Le prime, in quanto rimarcano il protagonismo delle scuole e valorizzano la spinta a mettersi in gioco che le ha indotte ad aderire al progetto; le seconde perché possono fare uscire le scuole dall’isolamento e spingerle a confrontarsi e tesaurizzare culture, strumenti e professionalità esperte, esterne alla scuola, in grado di prospettare, orientare e prefigurare percorsi opportuni e adeguati di auto-osservazione / valutazione e di miglioramento.
Un punto centrale: la responsabilità rispetto agli esiti
Dal lavoro dell’INVALSI ci si dovrebbe aspettare quindi un’attenzione particolare al “calcolo del valore aggiunto” – e relativa riflessione -. Non tanto perché è una novità, ma perché dovrebbe permettere – se ho capito bene – di valutare l’incidenza effettiva del fare - e dell’essere - scuola nello sviluppo degli apprendimenti (incidenza da apprezzare, come il progetto prevede, dopo che i punteggi degli allievi nelle prove INVALSI siano stati ‘depurati’ dai fattori di contesto socio-culturale).
Penso – voglio pensare – che questo “strumento” possa aiutare a mettere al centro dei piani di miglioramento interventi volti a farsi carico delle difficoltà di apprendimento e dei problemi che ci stanno dietro e a individuare le responsabilità non tanto nel “non studio” dei nostri studenti, quanto piuttosto (anche se non solo) in una visione dell’essere insegnanti e dell’essere scuola che tende a non considerare adeguatamente (e qualche volta a rifiggire da) le proprie responsabilità rispetto agli esiti.

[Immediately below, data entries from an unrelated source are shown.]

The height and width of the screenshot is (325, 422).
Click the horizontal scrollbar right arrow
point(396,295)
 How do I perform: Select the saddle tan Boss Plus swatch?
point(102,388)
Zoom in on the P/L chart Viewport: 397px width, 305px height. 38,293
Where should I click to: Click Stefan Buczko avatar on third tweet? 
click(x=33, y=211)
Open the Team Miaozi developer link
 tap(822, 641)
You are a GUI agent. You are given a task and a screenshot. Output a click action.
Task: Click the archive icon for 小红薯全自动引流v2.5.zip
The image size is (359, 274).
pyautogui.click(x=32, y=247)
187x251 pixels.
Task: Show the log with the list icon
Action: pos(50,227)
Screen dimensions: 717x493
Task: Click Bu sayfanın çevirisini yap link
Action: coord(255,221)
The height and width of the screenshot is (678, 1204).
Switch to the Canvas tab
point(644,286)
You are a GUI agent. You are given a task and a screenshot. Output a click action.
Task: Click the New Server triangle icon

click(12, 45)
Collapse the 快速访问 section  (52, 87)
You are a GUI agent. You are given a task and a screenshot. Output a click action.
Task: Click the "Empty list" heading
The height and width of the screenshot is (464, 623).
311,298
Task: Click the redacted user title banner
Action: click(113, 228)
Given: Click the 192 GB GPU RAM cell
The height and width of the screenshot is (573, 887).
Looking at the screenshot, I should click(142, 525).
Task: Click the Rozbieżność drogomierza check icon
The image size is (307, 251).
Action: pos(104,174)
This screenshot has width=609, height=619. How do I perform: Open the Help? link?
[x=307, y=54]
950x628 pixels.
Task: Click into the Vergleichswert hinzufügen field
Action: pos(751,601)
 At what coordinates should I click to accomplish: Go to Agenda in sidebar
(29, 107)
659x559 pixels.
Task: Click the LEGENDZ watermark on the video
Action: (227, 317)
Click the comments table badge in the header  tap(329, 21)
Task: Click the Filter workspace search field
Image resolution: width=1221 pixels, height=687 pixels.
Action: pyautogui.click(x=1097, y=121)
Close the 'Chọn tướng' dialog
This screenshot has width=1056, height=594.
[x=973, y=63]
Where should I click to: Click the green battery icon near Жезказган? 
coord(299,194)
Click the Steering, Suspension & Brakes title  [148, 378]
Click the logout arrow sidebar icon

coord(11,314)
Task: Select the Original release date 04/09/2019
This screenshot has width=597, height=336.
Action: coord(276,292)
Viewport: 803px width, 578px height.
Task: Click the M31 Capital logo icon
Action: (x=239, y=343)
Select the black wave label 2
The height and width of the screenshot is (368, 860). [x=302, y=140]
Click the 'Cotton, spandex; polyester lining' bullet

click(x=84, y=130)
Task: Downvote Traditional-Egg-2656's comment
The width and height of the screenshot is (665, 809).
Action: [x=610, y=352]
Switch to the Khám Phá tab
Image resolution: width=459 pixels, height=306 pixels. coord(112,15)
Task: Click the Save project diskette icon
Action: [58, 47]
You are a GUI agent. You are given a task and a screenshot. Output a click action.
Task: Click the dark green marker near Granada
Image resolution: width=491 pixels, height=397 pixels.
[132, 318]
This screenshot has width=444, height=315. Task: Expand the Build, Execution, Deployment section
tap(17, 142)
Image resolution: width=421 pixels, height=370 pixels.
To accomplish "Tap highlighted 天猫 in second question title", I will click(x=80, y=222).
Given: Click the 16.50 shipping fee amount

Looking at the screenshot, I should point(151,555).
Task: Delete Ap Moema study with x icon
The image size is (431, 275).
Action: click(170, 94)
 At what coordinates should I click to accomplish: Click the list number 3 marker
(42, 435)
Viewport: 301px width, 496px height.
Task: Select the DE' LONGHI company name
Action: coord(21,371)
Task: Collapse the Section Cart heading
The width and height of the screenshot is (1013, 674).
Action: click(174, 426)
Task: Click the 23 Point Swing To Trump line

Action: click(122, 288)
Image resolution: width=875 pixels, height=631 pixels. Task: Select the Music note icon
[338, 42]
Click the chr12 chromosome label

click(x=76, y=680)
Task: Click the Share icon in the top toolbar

E questo perché cultura della valutazione e cultura dell’ orientamento al risultato di cui rispondere (semplificando, la rendicontazione), non hanno mai segnato in profondità il mondo della scuola (e non certo per responsabilità del suo personale; almeno non per responsabilità prevalente).
Questo, allora, l’auspicio, almeno per chi scrive: che i risultati attesi in questa ricerca-sperimentazione riguardino soprattutto questi aspetti della vita scolastiva (visione e cultura professionale di docenti e dirigenti). Vorrebbe dire che si è imboccata, probabilmente, una strada giusta.